Source text -
In this regard, the PC crowd has managed to turn Muslim “youths” into the Victorian equivalent of piano legs.  Victorians, horrified by the crude honesty of the word “leg,” are reputed to have referred to these piano appendages as “limbs” when they referred to them at all, and some are believed to have gone so far as to cover them with skirts.  Some realities are just too dreadful to contemplate.

As with those piano “limbs,” we know that Muslim rioters are there, but the reality is so devastating for delicate sensibilities that the fine minds on the PC side of the spectrum have concluded that we must refer to them as “youths,” if we have to refer to them at all.  They understand that those with dirty (or racist) minds will know what lurks beneath these gauzy, veiled allusions,  while the pure will be protected from ugly truths.

(Records from a collection)
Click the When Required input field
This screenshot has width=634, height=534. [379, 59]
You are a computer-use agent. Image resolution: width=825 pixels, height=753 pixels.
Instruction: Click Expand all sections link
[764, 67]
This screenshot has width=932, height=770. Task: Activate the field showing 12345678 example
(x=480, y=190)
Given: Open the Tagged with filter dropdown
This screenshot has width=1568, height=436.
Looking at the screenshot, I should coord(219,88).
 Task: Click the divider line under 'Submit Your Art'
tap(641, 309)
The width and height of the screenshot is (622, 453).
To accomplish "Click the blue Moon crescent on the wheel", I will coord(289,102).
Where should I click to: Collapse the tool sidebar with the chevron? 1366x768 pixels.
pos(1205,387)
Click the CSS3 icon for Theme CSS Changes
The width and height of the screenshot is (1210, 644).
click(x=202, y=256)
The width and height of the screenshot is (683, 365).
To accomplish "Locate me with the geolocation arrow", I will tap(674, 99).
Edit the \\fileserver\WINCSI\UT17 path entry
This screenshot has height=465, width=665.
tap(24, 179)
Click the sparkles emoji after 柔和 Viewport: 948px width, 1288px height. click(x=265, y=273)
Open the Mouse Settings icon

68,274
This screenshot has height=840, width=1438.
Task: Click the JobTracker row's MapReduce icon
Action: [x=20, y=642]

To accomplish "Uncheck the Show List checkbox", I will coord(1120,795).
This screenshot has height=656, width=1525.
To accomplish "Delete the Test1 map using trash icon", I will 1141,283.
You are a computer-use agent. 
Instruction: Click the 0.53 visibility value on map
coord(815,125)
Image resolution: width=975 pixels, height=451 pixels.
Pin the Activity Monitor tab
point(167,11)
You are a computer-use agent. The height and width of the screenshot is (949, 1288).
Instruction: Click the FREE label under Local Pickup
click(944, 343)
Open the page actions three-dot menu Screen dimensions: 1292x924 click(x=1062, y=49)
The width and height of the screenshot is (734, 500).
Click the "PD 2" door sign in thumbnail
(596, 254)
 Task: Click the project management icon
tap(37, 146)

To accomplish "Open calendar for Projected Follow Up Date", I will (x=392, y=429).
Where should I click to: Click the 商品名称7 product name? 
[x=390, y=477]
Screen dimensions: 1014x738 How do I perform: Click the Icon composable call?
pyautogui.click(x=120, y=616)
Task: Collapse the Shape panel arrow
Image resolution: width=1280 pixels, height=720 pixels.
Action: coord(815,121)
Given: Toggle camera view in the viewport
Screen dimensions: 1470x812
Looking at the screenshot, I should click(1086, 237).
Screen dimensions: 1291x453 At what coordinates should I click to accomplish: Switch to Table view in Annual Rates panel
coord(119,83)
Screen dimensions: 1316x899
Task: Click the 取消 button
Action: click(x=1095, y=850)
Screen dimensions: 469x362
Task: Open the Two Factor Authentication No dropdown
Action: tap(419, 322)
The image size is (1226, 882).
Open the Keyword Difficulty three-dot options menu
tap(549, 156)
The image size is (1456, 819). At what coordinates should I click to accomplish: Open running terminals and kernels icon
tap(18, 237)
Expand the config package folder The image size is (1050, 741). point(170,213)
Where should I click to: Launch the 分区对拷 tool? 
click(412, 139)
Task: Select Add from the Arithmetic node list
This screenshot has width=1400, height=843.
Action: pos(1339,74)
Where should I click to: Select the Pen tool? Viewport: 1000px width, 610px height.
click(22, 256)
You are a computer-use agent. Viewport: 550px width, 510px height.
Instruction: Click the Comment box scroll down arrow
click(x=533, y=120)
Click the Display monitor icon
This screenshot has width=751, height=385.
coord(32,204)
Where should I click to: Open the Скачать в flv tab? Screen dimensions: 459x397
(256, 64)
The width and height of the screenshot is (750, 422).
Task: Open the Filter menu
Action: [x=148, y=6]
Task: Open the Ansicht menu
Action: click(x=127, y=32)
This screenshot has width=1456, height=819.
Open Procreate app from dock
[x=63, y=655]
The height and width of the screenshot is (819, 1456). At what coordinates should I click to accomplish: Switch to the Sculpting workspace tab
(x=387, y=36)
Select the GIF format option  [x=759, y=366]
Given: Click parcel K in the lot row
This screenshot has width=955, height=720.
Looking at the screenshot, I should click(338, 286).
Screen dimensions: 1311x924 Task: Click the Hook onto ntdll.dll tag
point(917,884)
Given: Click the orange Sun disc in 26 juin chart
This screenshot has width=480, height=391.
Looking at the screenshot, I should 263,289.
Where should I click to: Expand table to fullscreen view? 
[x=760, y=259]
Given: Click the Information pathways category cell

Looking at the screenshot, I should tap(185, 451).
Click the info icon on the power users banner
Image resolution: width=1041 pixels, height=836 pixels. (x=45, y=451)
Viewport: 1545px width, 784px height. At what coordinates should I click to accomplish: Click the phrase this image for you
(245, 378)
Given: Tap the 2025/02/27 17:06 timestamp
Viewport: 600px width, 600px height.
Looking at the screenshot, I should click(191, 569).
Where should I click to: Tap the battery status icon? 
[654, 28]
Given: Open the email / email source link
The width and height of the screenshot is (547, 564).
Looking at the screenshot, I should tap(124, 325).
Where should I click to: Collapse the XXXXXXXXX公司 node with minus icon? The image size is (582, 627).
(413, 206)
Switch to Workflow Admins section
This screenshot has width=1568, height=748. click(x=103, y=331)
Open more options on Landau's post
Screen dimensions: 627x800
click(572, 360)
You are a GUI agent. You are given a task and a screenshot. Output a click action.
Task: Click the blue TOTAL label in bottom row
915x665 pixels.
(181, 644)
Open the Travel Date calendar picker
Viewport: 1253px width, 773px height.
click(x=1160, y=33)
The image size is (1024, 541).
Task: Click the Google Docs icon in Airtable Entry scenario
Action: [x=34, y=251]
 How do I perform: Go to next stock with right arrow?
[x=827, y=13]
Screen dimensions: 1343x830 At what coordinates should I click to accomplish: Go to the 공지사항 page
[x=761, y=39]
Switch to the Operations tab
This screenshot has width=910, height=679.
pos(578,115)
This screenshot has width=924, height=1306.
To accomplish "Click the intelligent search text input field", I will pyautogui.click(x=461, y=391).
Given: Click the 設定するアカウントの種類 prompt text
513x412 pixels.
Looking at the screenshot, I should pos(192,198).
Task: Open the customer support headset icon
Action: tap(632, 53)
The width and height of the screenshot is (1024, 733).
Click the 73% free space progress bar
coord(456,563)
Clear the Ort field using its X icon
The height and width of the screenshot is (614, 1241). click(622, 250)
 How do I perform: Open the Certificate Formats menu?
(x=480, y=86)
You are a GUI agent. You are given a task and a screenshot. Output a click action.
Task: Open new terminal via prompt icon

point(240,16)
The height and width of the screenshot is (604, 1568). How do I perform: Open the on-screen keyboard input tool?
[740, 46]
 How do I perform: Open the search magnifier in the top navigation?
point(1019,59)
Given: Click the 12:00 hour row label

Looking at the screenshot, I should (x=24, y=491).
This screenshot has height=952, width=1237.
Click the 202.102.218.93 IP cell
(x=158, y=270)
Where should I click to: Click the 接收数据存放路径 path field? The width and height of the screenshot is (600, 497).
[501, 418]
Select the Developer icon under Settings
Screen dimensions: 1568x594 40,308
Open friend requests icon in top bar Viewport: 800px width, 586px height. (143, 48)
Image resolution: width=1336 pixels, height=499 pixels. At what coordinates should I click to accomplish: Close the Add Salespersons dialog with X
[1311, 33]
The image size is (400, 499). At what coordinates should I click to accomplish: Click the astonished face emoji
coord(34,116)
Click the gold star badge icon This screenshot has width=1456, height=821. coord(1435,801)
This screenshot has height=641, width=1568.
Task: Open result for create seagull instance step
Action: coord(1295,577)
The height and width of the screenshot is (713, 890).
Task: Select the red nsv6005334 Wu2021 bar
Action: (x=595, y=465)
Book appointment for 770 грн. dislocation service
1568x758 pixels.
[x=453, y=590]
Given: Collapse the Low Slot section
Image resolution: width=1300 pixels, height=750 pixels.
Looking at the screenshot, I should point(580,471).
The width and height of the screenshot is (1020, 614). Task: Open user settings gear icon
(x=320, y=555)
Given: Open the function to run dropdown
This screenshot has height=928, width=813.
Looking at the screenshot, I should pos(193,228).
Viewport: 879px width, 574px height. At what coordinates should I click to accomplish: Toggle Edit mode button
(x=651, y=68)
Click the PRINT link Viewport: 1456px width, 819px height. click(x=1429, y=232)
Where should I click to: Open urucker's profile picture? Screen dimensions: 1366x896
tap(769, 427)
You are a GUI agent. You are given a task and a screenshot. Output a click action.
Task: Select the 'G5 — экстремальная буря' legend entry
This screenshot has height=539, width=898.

Instructions for the task -
Reproduce the full passage on Victorian piano "limbs" word for word. The records have no role in this.

Completed exercise -
In this regard, the PC crowd has managed to turn Muslim “youths” into the Victorian equivalent of piano legs.  Victorians, horrified by the crude honesty of the word “leg,” are reputed to have referred to these piano appendages as “limbs” when they referred to them at all, and some are believed to have gone so far as to cover them with skirts.  Some realities are just too dreadful to contemplate.

As with those piano “limbs,” we know that Muslim rioters are there, but the reality is so devastating for delicate sensibilities that the fine minds on the PC side of the spectrum have concluded that we must refer to them as “youths,” if we have to refer to them at all.  They understand that those with dirty (or racist) minds will know what lurks beneath these gauzy, veiled allusions,  while the pure will be protected from ugly truths.